Answer
(a) t = 0.682 s and t = 2.99 s
(b) At t = 0.682 s:
$v_x = 24.0~m/s$
$v_y = 11.3~m/s$
At t = 2.99 s:
$v_x = 24.0~m/s$
$v_y = -11.3~m/s$
(c) The magnitude of the velocity is 30.0 m/s
The direction is an angle of $36.9^{\circ}$ below the horizontal.
Work Step by Step
(a) $v_{0y} = v_0~sin(\theta) = (30.0~m/s)~sin(36.9^{\circ})$
$v_{0y} = 18.0~m/s$
We can find an expression for the height above the point where the ball left the bat.

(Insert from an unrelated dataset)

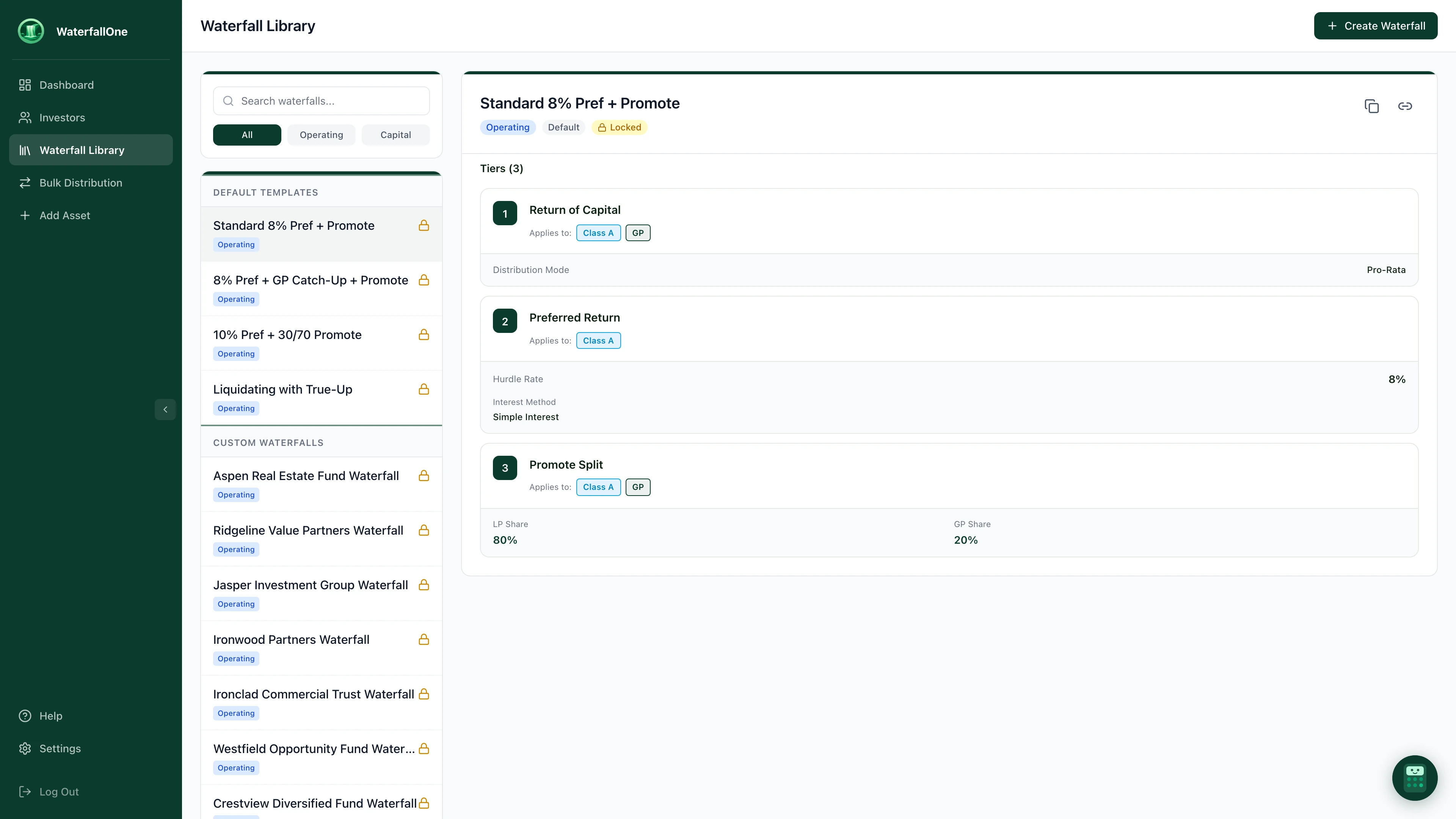This screenshot has height=819, width=1456.
Task: Toggle the lock on Ironwood Partners Waterfall
Action: pos(424,640)
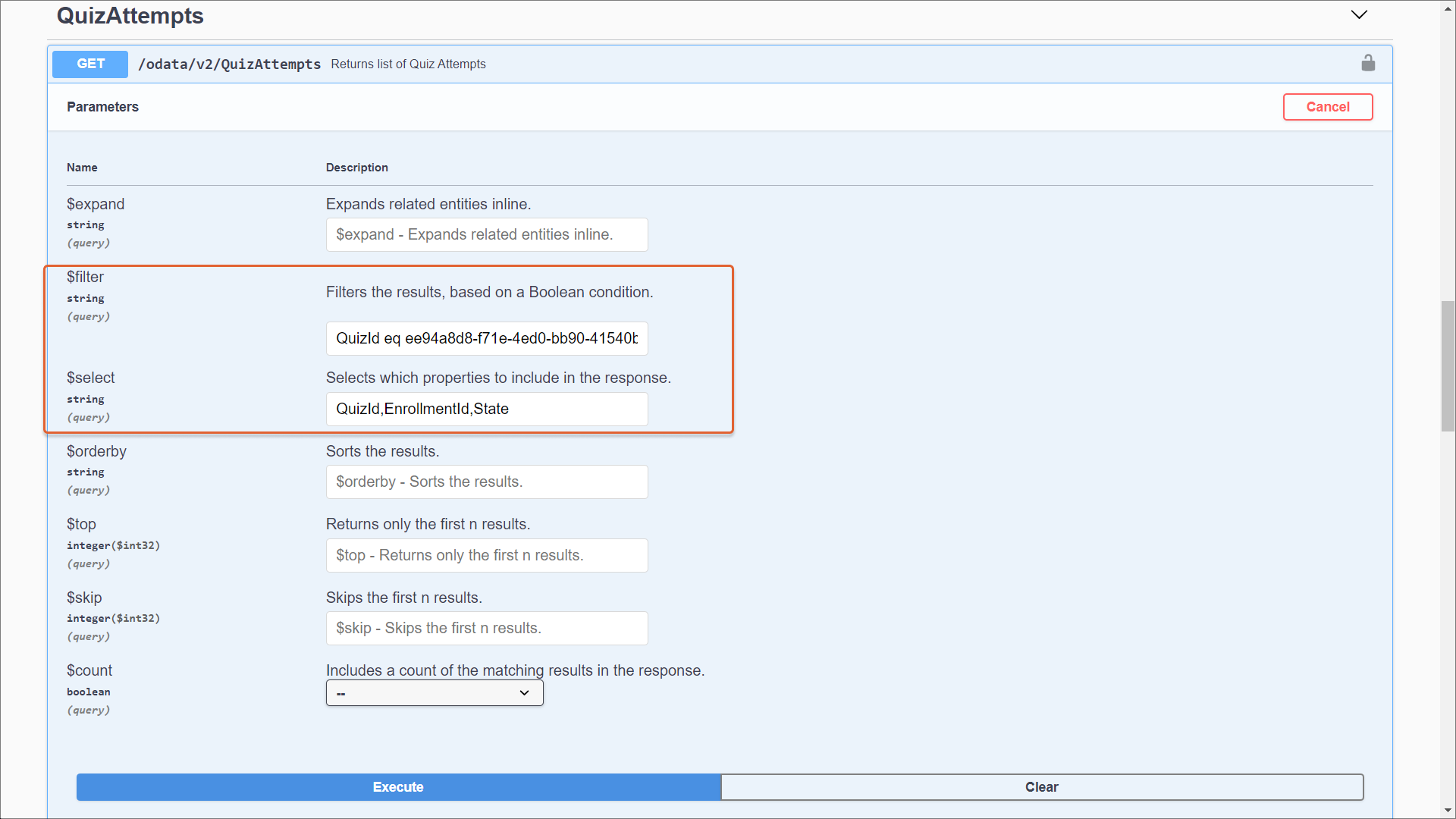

$y = v_{0y}~t-\frac{1}{2}gt^2$
$10.0~m = (18.0~m/s)~t - (4.90~m/s^2)~t^2$
$(4.90~m/s^2)~t^2 - (18.0~m/s)~t +10.0~m = 0$
We can use the quadratic formula to find $t$.
$t = \frac{-b\pm \sqrt{b^2-4ac}}{2a}$
$t = \frac{(18.0)\pm \sqrt{(-18.0)^2-(4)(4.90)(10.0)}}{(2)(4.90)}$
$t = 0.682~s$ and $t = 2.99~s$
(b) At t = 0.682 s:
$v_x = v_0~cos(\theta) = (30.0~m/s)~cos(36.9^{\circ})$
$v_x = 24.0~m/s$
$v_y = v_{0y} - gt = (18.0~m/s) - (9.80~m/s^2)(0.682~s)$
$v_y = 11.3~m/s$
At t = 2.99 s:
$v_x = v_0~cos(\theta) = (30.0~m/s)~cos(36.9^{\circ})$
$v_x = 24.0~m/s$
$v_y = v_{0y} - gt = (18.0~m/s) - (9.80~m/s^2)(2.99~s)$
$v_y = -11.3~m/s$
(c) When the ball returns to the level at which it left the bat, the magnitude of the velocity is the same as the initial velocity and the angle is below the horizontal instead of above the horizontal.
The magnitude of the velocity is 30.0 m/s
The direction is an angle of $36.9^{\circ}$ below the horizontal.